- Joseph Nicephore Niepce took the first ever photograph or so it is said. It is called 'View From a Window at La Gras'. (1826)
- James Natchwey- notably a war documentary photographer - "I have been a witness and these virtues are my testimony. The events I have recorded must not be forgotten and must not be repeated."
- Rwanda, 1994.
- Palestine, 2000.
- Photographers capture reality and record history and events with a purpose. There is a myth of neutral photography - but the photographer always has purpose / reasoning to take the picture.
- The Decisive moment.
- Cartier - Bresson - "Photography achieves its highest distinction - reflecting the universality of the human condition in a never-to-be retrieved fraction of a second".
- Jacob Reiis - constructs scenes depicting people living in slums but they are aware he is there. It still documents life in the slums - but does it really if the stage has been set? It questions the validity of documentation.
- 1888 - 'Bandits Roost'
- F.S.A. Photographers (Farm Security Administration).
- During the American depression - 11 million people unemployed.
- Roy Styker founded the program.
- Mass migration of farmers - 'Oakies' - travelled from Oklahoma and 'Arkies' from Arkansas.
- Photographs were used as photojournalism and an emotive 'weapon' / tool.
- The photographs were given instructions of what they were to record - the "reality" was pre-determined.
- Dorothea Lange - Migrant Mother (1936) - shows a migrant mother looking into the distant - thinking?

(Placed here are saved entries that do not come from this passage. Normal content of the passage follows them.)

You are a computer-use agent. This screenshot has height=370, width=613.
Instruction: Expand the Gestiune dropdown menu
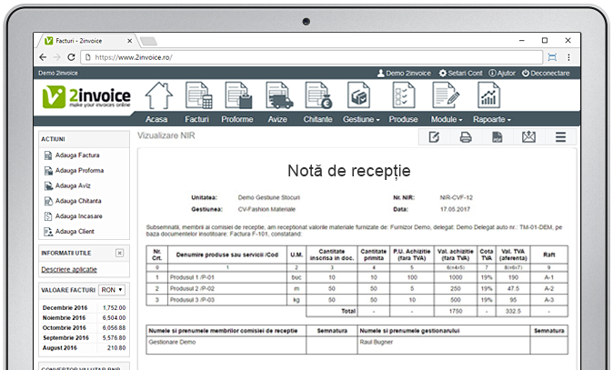click(361, 119)
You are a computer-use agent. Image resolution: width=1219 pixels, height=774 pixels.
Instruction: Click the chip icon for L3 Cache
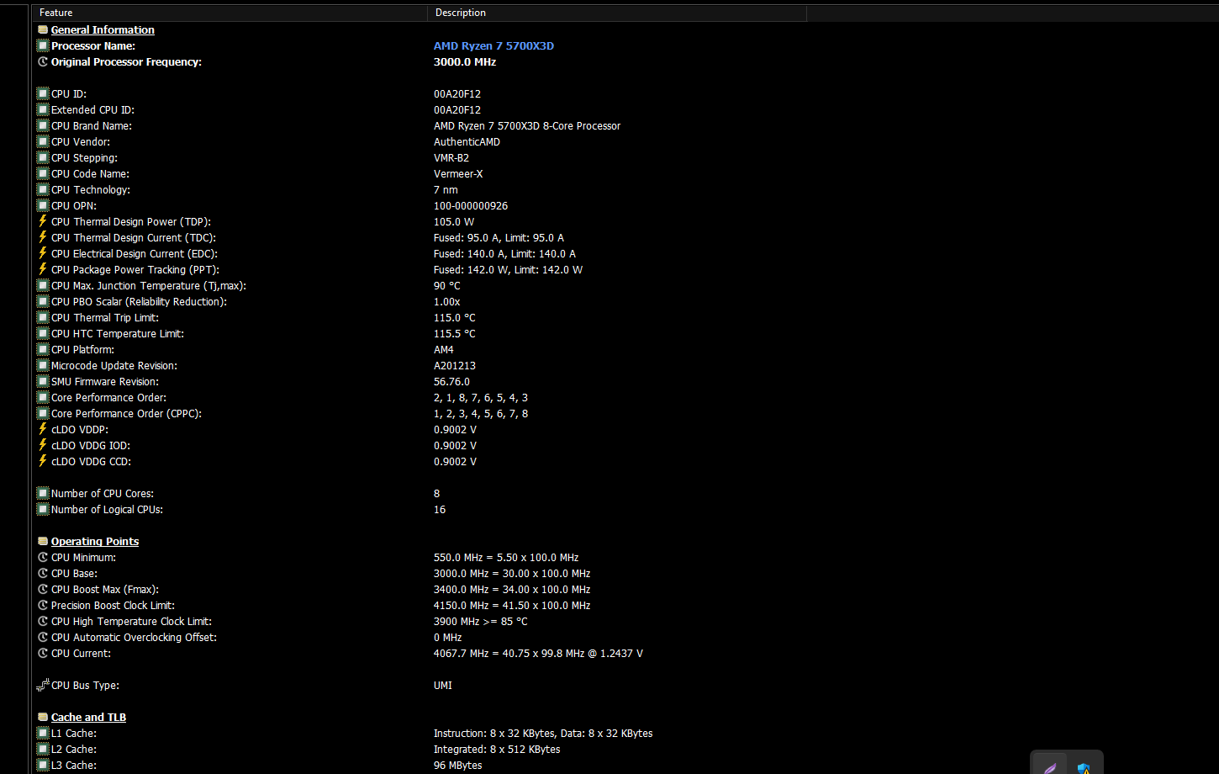point(43,766)
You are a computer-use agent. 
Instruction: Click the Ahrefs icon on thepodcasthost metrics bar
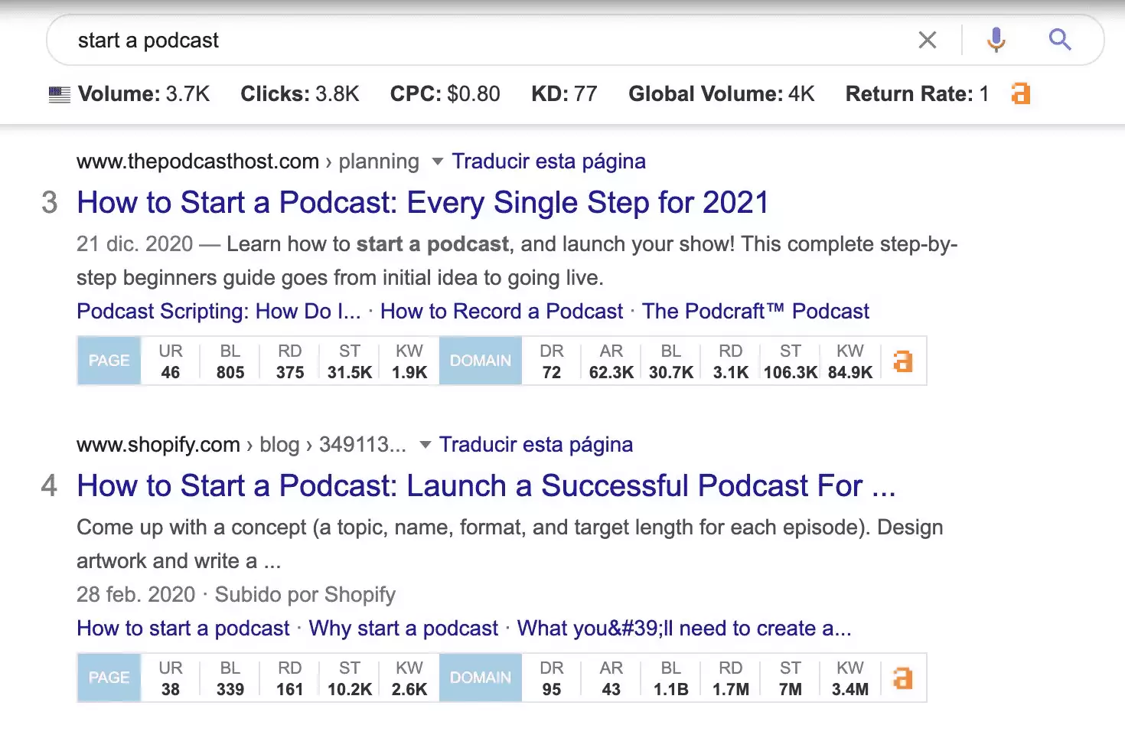tap(903, 361)
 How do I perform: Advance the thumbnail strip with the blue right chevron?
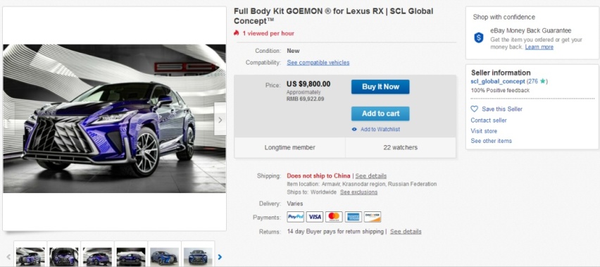(x=220, y=257)
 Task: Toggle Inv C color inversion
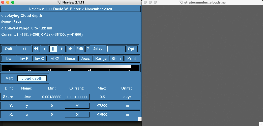(39, 59)
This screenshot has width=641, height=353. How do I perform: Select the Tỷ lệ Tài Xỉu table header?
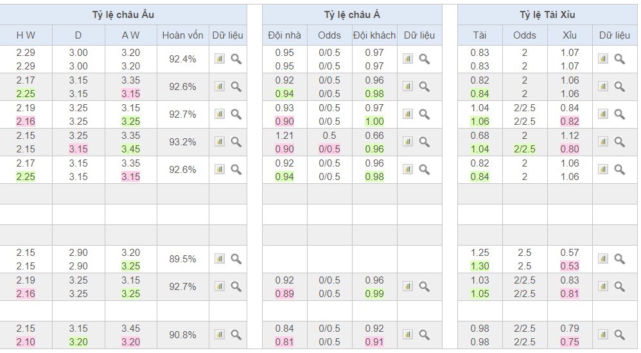pos(547,15)
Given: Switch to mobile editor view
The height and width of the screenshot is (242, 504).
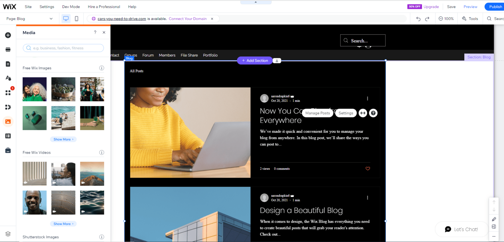Looking at the screenshot, I should tap(76, 18).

The composition could be said that it resembles the 'Madonna & Child' (Raphael).
- The FSA wanted images of depression and helplessness.
- Several photographs that all the photographers took were rejected as they didn't capture what the F.S.A wanted.
- Photography was developed as supposed empirical evidence such as in 1868 where John Lamprey photographed different races of people in order to prove that some races of people were less well defined than others.
- War / Conflict Photography.
- Magnum Group - founded 1947 - Carteir-Bresson & Capa. Ethos - document the world and its social problems
- Robert Haeberle (1969) captured Vietnamese people who were literally about to get massacred and gunned down by American soldiers. He probably did this to capture the feeling of powerlessness the people felt.
- Critical Realism
- "A photograph of a Krupp factory or the AEG says practically nothing about these institutions. Really itself has shifted into the realm of the functional. The reification of human relationships, such as the factory, no longer betrays anything about these realtionships. And so what we actually need is to 'construct something', something "artificial", "posed". Bertolt Brecht (1931).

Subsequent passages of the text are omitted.